Text passage ->
○ ○ ○

Re: KafkaIO does not make use of Kafka Consumer Groups [kafka] [java] [io]

Shaojie Wu Tue, 17 Oct 2023 20:49:55 -0700

Can't agree with Shahar Frank more


On 2023/04/19 18:17:15 Shahar Frank wrote:
> Hi Daniel,
> 
> I think I've already answered these in a previous email but let me answer
> them again.
> 
> I was specifically responding to quoted points from your last email. I
> > really don't understand why you, as a user, care if the implementation of
> > the framework is using consumer groups or not as long as it has the
> > throughput you need and is correct. If there is something specific this
> > would be useful for, like monitoring or metrics, it seems a reasonable
> > feature request to me to ask to reflect the progress state in a kafka
> > consumer group, but not to use the underlying assignment mechanism for the
> > reasons stated above.
> >
> 
> I do care for a couple of reasons:
> 1) Introducing risk with a technology that non one knows in the company vs.
> a technology people know and trust (i.e. Kafka Consumer Groups)

○ ○ ○

Extracted material ->
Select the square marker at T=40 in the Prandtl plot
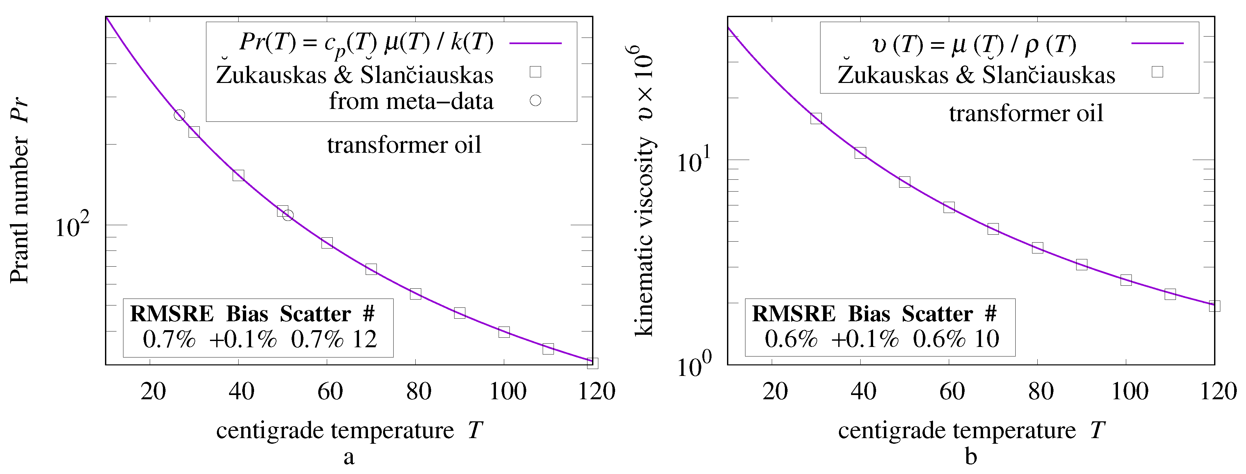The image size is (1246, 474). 238,175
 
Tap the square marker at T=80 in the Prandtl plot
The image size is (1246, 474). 415,294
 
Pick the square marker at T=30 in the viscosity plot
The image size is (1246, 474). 816,118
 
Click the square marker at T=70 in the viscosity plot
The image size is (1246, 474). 993,229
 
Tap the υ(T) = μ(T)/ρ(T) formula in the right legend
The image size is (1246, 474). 974,45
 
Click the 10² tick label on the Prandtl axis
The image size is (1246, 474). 72,226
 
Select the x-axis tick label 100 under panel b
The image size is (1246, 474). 1129,391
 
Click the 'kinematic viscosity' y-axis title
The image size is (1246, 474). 644,237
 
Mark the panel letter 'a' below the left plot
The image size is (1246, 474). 349,457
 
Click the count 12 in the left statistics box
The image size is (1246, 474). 364,340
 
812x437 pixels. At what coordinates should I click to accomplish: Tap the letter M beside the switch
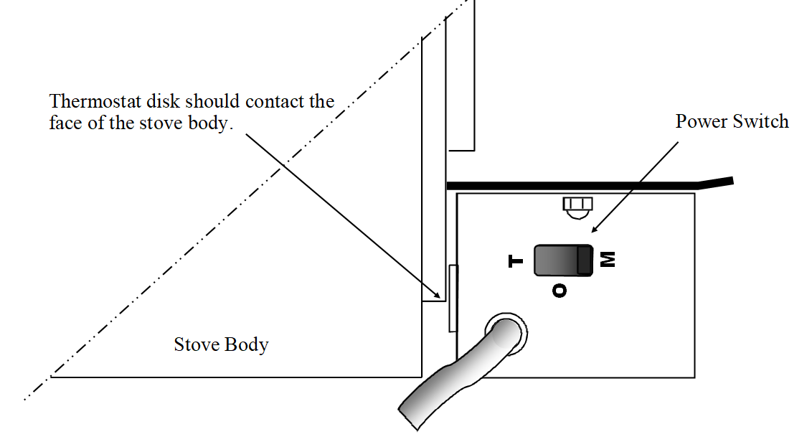[608, 259]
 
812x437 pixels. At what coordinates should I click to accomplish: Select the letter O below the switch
[560, 290]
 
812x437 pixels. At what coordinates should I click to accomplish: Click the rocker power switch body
[563, 260]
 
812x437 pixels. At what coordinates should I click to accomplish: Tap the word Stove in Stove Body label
[194, 344]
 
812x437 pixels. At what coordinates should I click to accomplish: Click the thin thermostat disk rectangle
[453, 298]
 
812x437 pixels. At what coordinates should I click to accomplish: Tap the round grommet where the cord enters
[508, 332]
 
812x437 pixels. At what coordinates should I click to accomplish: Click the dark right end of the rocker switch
[585, 260]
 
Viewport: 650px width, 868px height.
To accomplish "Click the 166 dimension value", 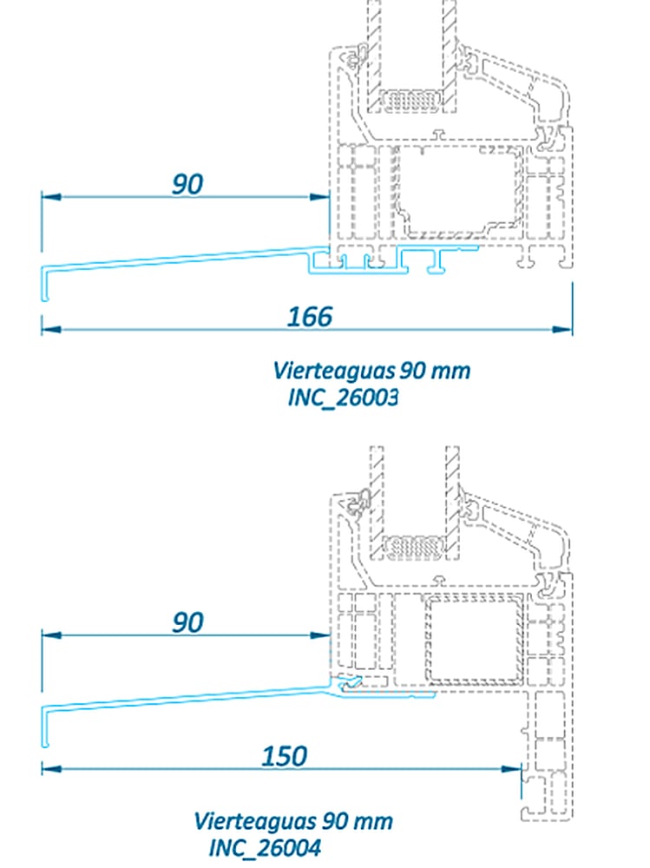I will [310, 316].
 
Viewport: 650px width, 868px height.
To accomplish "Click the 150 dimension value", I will [285, 755].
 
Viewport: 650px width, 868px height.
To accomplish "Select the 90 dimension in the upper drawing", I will [187, 184].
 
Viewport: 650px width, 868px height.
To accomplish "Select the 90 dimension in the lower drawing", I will [187, 622].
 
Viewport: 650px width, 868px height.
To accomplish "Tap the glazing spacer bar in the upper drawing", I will [412, 101].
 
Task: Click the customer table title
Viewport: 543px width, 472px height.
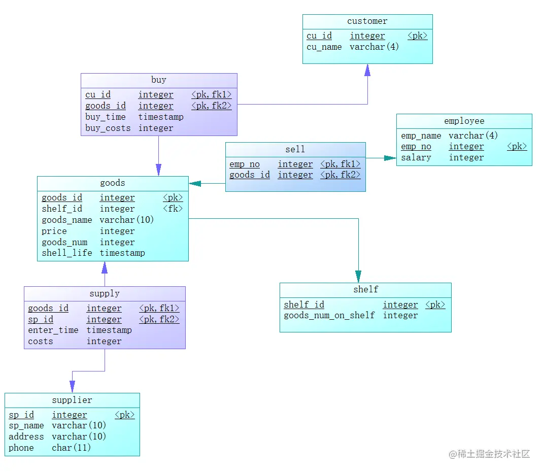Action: (367, 21)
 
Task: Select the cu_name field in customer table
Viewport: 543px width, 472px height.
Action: (324, 47)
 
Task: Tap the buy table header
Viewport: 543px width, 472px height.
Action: (158, 80)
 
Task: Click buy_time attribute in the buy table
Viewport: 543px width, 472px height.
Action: (106, 117)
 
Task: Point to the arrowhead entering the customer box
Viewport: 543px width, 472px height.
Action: (367, 70)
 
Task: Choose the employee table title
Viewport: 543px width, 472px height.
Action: (464, 121)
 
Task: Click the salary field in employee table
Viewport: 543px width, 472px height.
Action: (416, 158)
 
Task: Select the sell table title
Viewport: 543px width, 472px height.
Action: (295, 150)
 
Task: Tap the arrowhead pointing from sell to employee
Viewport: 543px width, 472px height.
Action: (390, 158)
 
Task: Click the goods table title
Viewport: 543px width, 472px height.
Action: (112, 183)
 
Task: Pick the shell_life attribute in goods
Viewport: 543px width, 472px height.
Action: (66, 253)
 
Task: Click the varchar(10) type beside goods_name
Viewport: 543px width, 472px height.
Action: (126, 220)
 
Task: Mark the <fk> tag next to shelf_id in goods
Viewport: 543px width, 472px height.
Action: (173, 209)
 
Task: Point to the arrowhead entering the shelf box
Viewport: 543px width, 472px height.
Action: (358, 277)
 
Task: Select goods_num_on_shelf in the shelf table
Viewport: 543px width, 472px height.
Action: (329, 316)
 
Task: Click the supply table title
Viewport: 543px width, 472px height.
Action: (105, 294)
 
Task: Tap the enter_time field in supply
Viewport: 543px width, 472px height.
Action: (53, 330)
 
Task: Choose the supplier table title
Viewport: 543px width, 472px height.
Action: (72, 400)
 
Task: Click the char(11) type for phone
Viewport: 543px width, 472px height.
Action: (71, 448)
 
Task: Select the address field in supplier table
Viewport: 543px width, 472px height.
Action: (26, 437)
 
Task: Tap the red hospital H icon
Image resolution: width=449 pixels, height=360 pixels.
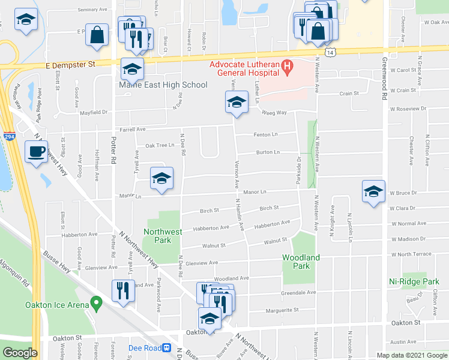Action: (287, 65)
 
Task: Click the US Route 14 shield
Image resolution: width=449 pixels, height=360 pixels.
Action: (331, 53)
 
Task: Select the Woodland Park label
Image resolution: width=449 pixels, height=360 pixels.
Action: (301, 262)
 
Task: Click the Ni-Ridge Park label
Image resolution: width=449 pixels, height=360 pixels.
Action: (414, 281)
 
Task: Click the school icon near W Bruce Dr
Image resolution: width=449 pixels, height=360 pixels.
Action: (373, 191)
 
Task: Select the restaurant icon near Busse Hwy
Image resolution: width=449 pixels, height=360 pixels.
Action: (123, 290)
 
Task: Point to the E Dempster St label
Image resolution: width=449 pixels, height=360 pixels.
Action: (71, 63)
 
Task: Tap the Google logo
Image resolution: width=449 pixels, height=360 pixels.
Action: (19, 353)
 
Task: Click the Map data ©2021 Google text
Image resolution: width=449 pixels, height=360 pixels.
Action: (412, 355)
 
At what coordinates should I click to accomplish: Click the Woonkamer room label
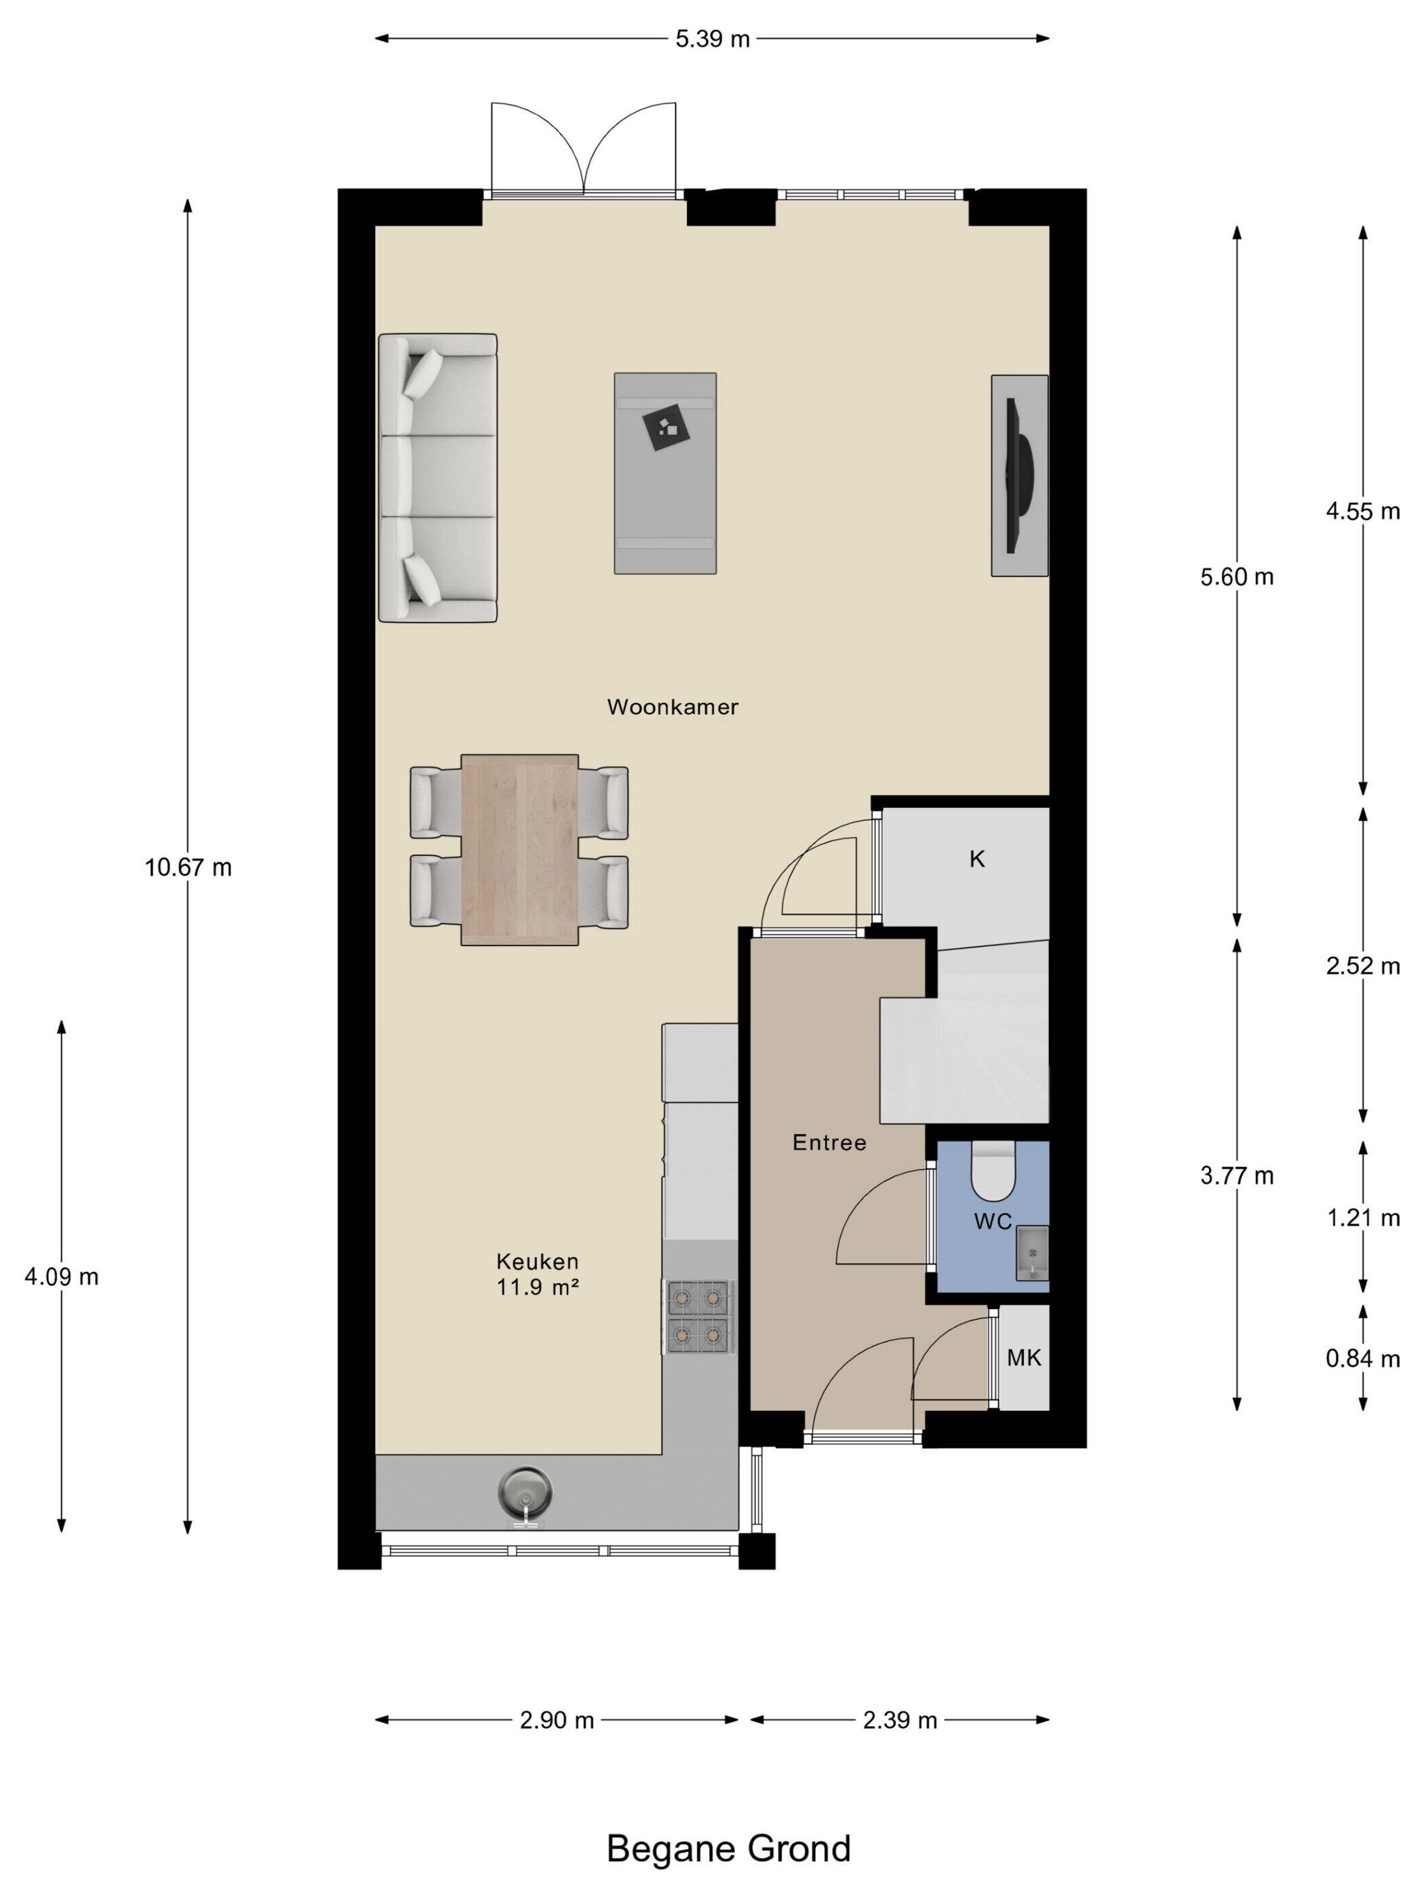click(672, 707)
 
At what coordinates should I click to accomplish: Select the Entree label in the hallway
click(829, 1143)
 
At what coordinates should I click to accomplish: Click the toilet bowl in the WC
click(993, 1170)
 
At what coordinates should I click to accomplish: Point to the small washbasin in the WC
click(1031, 1253)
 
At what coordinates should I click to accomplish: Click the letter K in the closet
click(977, 859)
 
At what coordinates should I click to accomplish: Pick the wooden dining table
click(519, 849)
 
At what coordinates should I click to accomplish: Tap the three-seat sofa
click(438, 477)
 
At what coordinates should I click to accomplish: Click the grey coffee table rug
click(665, 473)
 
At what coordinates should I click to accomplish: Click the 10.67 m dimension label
click(188, 868)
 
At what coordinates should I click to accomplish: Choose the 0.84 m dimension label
click(1362, 1358)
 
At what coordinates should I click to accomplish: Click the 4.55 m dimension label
click(1362, 511)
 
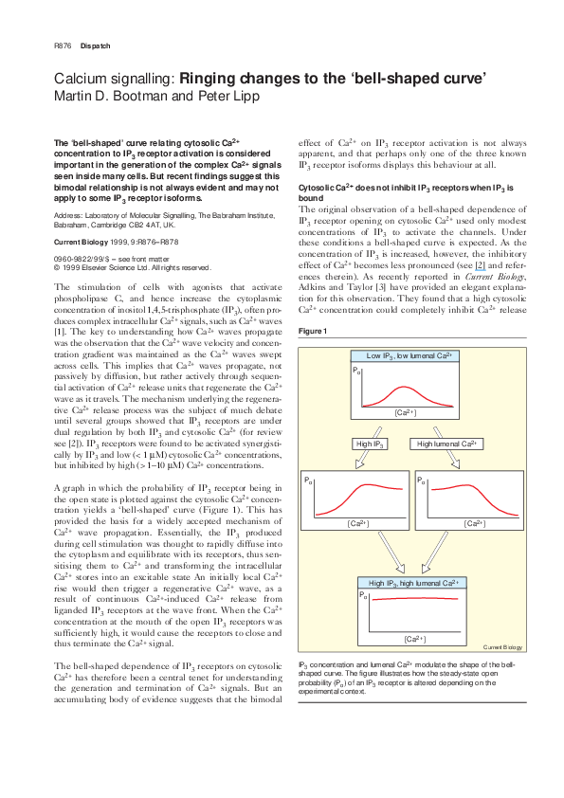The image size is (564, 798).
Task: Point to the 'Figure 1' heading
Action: tap(313, 331)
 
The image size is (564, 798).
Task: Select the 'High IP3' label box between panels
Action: tap(369, 444)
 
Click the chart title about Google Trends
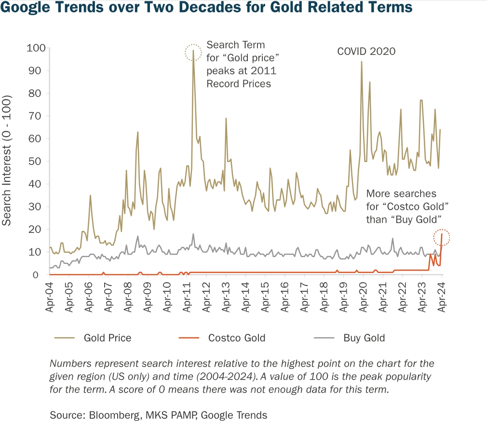(206, 8)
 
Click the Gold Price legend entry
(107, 338)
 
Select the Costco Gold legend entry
(237, 338)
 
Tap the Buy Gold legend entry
(364, 338)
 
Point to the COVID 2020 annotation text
(366, 51)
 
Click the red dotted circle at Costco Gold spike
(442, 237)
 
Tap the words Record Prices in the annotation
(239, 83)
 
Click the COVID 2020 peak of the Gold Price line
(361, 62)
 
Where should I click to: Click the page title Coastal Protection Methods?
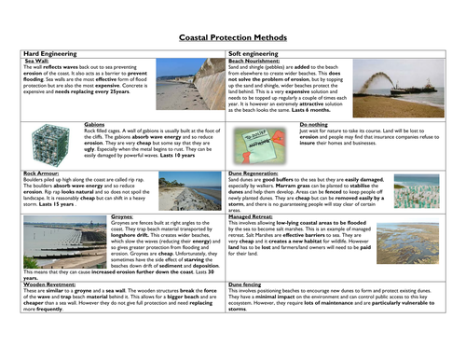(232, 39)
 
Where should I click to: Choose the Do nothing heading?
(313, 122)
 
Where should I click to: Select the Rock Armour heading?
(43, 173)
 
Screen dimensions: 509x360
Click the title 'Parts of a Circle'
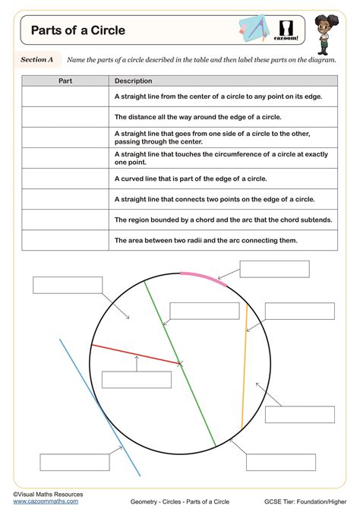(x=78, y=31)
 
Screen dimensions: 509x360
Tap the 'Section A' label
(x=36, y=59)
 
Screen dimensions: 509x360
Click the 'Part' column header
(x=65, y=81)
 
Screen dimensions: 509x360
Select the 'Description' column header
(x=133, y=81)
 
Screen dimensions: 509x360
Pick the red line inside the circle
(x=137, y=355)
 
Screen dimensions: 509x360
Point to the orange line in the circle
(x=244, y=365)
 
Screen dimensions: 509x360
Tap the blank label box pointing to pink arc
(x=274, y=269)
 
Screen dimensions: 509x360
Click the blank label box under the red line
(x=136, y=380)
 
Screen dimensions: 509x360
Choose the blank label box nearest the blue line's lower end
(x=74, y=462)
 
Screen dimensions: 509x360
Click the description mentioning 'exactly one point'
(x=221, y=158)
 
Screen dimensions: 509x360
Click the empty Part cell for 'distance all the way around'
(x=65, y=117)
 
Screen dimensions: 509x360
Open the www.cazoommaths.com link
(x=46, y=501)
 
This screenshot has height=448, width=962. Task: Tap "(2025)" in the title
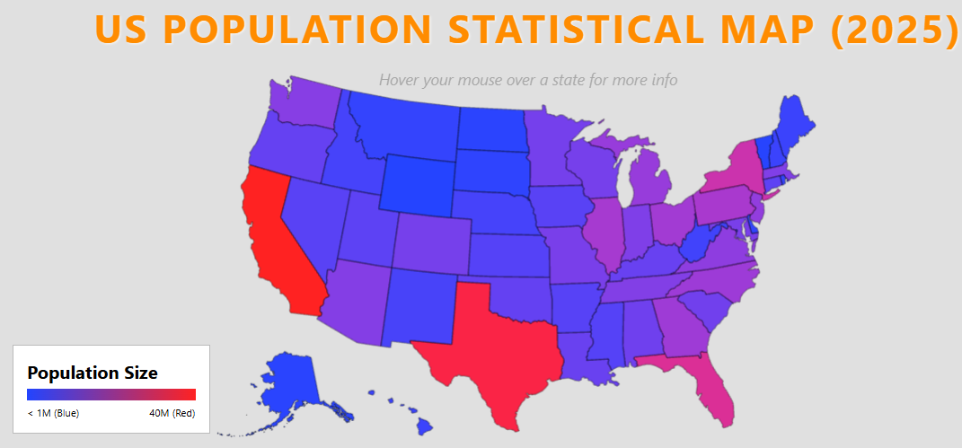(x=893, y=30)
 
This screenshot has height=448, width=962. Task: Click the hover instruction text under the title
(x=528, y=80)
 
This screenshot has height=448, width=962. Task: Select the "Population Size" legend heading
(x=93, y=373)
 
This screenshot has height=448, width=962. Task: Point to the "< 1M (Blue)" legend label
(x=53, y=413)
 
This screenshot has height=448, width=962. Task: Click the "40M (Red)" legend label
(x=172, y=413)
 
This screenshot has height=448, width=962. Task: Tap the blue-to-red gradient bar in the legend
(x=111, y=394)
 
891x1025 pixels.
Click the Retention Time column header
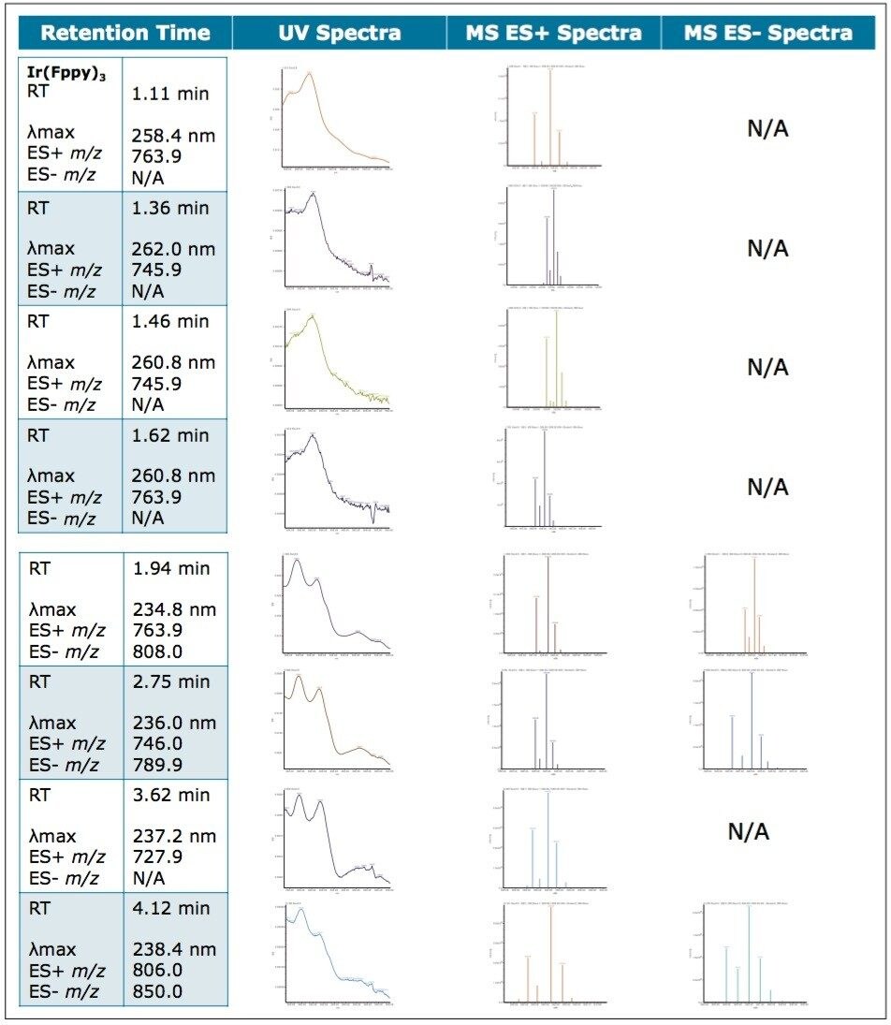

○ ○ ○

Actions to take ->
(a) Transcribe the passage of the KafkaIO thread above, everything from "On 2023/04/19 18:17:15" down to "reasons stated above.".
(b) In the KafkaIO thread above, what technology does Shahar Frank name as one that people know and trust?

Answers to the exercises ->
(a)
On 2023/04/19 18:17:15 Shahar Frank wrote:
> Hi Daniel,
> 
> I think I've already answered these in a previous email but let me answer
> them again.
> 
> I was specifically responding to quoted points from your last email. I
> > really don't understand why you, as a user, care if the implementation of
> > the framework is using consumer groups or not as long as it has the
> > throughput you need and is correct. If there is something specific this
> > would be useful for, like monitoring or metrics, it seems a reasonable
> > feature request to me to ask to reflect the progress state in a kafka
> > consumer group, but not to use the underlying assignment mechanism for the
> > reasons stated above.

(b) Kafka Consumer Groups.